▶ [CHALLENGE A]:
Please set down the listing again word for word, starting at the line that contains "Image resolution: width=798" and ending at the last line of the listing.

Thinning fruit on apple trees will help spread out the tree’s energy resources this year and into next year.

By Carrie Knutson, Horticulture Agent
NDSU Extension - Grand Forks County

I planted my apple trees about four years ago. One of the apple trees is very productive. It is the little tree that could, despite being my dog’s third favorite chew toy (the dogwood and lilac shrubs are numbers one and two).

Judging by the number of blooms, the tree has big dreams for this growing season. The apple blossoms escaped the frost in May. If the bees were able to do their jobs, there will be an extra-large apple crop. Sadly, the apple tree’s structure is not up to supporting all the weight of those apples, so I will be thinning apples this year.

Thinning fruit on apple trees will help spread out the tree’s energy resources, resulting in larger fruit with better quality. Reducing the number of fruits on a tree also frees up energy that can be used to produce flower buds for next year which minimizes biennial fruiting. This is the main reason fruit is thinned from trees.

▶ [CHALLENGE B]:
Extract the passage of the apple-thinning text starting at "I planted my" and ending at "one and two).", and reproduce it without any changes.

▶ [Listing from a pointing dataset]:
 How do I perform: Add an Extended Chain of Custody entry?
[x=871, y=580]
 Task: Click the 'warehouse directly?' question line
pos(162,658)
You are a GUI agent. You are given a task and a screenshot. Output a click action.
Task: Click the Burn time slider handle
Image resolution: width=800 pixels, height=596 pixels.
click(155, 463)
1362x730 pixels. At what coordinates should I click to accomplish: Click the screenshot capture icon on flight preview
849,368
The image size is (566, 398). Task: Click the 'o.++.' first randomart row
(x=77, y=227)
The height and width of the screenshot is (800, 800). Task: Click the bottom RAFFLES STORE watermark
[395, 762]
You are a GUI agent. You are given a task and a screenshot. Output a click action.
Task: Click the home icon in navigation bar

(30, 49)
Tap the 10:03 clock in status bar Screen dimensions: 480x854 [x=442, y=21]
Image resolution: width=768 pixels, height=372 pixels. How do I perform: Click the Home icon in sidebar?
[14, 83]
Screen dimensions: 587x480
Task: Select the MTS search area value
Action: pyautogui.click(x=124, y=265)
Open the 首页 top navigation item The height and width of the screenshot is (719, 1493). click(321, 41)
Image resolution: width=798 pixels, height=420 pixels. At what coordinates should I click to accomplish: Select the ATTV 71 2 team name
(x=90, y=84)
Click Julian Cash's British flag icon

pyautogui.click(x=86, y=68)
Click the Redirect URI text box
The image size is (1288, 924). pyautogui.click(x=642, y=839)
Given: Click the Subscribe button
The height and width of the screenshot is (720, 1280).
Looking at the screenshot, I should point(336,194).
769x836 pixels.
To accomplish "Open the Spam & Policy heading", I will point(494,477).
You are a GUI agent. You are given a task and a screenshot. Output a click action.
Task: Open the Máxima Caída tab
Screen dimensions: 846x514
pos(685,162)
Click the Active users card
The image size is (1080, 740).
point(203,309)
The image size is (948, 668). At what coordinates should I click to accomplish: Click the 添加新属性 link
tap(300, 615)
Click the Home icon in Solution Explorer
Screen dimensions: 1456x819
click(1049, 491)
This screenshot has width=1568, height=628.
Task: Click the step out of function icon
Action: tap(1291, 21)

▶ [PROBLEM SOLUTION A]:
Image resolution: width=798 pixels, height=420 pixels. At what coordinates should I click to accomplish: Select the ATTV 71 2 team name
(x=90, y=84)
Click Julian Cash's British flag icon

pyautogui.click(x=86, y=68)
Click the Redirect URI text box
The image size is (1288, 924). pyautogui.click(x=642, y=839)
Given: Click the Subscribe button
The height and width of the screenshot is (720, 1280).
Looking at the screenshot, I should point(336,194).
769x836 pixels.
To accomplish "Open the Spam & Policy heading", I will point(494,477).
You are a GUI agent. You are given a task and a screenshot. Output a click action.
Task: Open the Máxima Caída tab
Screen dimensions: 846x514
pos(685,162)
Click the Active users card
The image size is (1080, 740).
point(203,309)
The image size is (948, 668). At what coordinates should I click to accomplish: Click the 添加新属性 link
tap(300, 615)
Click the Home icon in Solution Explorer
Screen dimensions: 1456x819
click(1049, 491)
This screenshot has width=1568, height=628.
Task: Click the step out of function icon
Action: tap(1291, 21)

▶ [PROBLEM SOLUTION B]:
I planted my apple trees about four years ago. One of the apple trees is very productive. It is the little tree that could, despite being my dog’s third favorite chew toy (the dogwood and lilac shrubs are numbers one and two).